Düşünceler kelimeler vasıtasıyla ifade edilirler.
- Thoughts are expressed by means of words.
İngilizce bir haberleşme aracıdır.
- English is a means of communication.
En kısa sürede işi durdurmak zorunda olduğunu bir SMS aracılığıyla bildirdim.
- I reported to him by means of an SMS that he had to stop his work as soon as possible.
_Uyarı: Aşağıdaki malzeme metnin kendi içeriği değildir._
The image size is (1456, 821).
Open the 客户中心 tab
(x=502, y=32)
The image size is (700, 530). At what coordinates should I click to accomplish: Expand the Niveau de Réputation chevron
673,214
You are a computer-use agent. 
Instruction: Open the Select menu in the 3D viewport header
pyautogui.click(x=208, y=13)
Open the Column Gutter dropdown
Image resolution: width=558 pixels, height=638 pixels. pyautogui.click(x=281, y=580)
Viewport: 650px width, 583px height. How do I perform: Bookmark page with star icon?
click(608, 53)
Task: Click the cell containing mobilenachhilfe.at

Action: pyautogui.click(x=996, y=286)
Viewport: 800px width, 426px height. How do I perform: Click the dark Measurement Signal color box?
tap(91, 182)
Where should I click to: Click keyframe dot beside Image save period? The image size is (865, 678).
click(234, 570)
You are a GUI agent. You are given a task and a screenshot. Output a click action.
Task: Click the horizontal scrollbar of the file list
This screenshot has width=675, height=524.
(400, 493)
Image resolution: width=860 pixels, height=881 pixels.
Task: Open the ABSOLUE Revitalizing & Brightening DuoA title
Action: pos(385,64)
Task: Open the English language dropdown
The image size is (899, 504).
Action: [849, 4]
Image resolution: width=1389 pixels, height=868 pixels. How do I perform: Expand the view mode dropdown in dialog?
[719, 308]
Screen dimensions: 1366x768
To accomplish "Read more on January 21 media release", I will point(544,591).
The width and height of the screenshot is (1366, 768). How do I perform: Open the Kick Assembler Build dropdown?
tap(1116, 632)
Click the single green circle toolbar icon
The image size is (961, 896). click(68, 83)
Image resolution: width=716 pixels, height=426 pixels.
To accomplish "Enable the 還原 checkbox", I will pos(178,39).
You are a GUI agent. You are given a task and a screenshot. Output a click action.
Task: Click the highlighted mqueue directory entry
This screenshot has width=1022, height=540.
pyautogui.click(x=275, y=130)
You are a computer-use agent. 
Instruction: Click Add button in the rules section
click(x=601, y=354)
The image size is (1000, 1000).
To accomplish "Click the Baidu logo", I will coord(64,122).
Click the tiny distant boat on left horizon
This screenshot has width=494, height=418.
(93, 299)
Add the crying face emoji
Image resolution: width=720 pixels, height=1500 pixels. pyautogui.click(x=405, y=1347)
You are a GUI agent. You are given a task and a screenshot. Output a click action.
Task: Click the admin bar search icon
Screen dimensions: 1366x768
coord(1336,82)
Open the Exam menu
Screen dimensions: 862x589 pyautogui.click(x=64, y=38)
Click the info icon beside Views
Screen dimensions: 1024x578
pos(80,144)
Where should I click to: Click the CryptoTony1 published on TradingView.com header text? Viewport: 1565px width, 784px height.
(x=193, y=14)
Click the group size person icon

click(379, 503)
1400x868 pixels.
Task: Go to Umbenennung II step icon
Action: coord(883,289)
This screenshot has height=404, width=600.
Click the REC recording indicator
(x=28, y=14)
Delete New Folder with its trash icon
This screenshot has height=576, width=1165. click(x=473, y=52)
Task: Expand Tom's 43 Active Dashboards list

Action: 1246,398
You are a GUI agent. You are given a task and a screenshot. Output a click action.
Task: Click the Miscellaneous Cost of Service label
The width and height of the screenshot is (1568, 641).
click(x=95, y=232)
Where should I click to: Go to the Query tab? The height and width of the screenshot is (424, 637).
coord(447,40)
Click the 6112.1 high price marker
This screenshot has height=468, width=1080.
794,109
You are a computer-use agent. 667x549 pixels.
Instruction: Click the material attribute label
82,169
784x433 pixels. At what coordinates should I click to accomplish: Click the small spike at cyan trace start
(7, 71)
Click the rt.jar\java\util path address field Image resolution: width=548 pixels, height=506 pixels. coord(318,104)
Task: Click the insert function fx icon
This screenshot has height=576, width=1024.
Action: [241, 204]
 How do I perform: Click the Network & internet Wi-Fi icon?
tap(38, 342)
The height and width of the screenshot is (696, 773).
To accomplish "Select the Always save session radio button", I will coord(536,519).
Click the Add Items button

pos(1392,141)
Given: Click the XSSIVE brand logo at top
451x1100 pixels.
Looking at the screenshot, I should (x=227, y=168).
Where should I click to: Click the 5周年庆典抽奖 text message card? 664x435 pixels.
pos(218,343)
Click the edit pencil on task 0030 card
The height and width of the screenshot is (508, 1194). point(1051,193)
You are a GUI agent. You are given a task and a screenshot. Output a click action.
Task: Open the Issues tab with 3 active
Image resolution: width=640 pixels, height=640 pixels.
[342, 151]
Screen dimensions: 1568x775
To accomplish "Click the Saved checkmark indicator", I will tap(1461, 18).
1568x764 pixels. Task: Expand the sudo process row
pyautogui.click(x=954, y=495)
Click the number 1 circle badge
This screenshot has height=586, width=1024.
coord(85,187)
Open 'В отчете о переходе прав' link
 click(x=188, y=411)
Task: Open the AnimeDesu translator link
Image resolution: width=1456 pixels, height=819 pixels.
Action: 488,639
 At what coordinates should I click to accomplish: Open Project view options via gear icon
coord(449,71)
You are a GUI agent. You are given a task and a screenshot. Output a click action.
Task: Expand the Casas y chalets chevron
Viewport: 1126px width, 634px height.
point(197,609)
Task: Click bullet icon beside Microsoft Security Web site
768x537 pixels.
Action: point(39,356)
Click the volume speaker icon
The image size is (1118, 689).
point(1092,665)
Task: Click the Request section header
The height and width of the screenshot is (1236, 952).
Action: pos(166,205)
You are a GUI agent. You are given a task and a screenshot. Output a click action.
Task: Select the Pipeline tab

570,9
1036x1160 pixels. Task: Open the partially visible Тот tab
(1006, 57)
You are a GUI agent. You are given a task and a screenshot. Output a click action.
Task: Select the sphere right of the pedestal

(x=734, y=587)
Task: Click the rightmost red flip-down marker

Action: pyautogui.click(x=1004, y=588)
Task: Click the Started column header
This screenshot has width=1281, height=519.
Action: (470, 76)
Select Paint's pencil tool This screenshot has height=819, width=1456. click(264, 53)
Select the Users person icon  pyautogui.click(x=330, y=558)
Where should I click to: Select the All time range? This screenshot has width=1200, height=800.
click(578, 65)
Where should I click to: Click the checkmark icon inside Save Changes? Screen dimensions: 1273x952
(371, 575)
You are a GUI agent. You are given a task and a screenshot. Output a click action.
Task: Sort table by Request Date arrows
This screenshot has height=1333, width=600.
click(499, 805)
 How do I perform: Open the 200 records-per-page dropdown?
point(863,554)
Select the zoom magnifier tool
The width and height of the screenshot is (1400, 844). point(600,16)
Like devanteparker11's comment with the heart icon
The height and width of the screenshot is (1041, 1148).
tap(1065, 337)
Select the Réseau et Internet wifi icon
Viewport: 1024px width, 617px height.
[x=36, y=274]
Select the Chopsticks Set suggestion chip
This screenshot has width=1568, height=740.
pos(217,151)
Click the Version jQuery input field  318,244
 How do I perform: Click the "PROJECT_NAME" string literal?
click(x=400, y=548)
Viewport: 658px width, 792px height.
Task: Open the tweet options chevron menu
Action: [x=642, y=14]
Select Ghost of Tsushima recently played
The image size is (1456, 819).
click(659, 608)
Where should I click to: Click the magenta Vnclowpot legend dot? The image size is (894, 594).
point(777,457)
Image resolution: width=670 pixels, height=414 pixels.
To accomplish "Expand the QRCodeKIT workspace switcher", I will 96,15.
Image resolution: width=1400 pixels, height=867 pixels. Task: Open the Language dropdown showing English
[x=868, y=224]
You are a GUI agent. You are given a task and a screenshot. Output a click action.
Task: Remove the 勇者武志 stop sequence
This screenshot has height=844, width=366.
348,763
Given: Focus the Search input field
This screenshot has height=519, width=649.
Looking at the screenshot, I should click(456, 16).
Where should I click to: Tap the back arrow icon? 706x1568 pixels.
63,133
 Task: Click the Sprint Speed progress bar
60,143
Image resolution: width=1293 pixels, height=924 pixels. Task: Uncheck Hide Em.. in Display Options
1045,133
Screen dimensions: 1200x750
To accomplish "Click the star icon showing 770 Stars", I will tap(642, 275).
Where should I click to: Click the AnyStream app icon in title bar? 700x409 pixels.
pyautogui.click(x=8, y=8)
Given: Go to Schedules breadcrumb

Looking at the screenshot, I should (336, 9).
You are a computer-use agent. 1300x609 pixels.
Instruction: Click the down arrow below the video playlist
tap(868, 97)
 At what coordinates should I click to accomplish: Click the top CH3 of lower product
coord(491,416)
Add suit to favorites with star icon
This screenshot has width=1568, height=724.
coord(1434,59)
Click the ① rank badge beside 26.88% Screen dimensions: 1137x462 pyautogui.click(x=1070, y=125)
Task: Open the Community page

Mümkün olan tüm araçlar denendi.
- All possible means have been tried.
Olası tüm araçları denedim.
- I tried all possible means.
O, kazandığından çok para harcıyor.
- He lives beyond his means.
O, kazandığından çok para harcıyor.
- She lives beyond her means.
Bu işaret yürüme anlamına gelir.
- This signal means don't walk.
Bu, onları bir ders kitabı için, bir uygulama için, bir araştırma projesi için, her şey için yeniden serbestçe kullanabileceğin anlamına gelir.
- This means you can reuse them freely for a textbook, for an application, for a research project, for anything!
Onu ikna etmek için her yolu kullanmalıyız.
- We have to use every means to persuade him.
Mümkün olan tüm yollarla bir savaşı önlemeliyiz.
- We must prevent a war by all possible means.
Ne pahasına olursa olsun, onu istediğini söyledin!
- You said you wanted it by any means!
Şüphesiz boğulan çocuğu kurtarmalıyım.
- I must save the drowning child by all means.
İngiliz dili şüphesiz en kolay ve aynı zamanda uluslararası iletişimin en etkili aracıdır.
- The English language is undoubtedly the easiest and at the same time the most efficient means of international communication.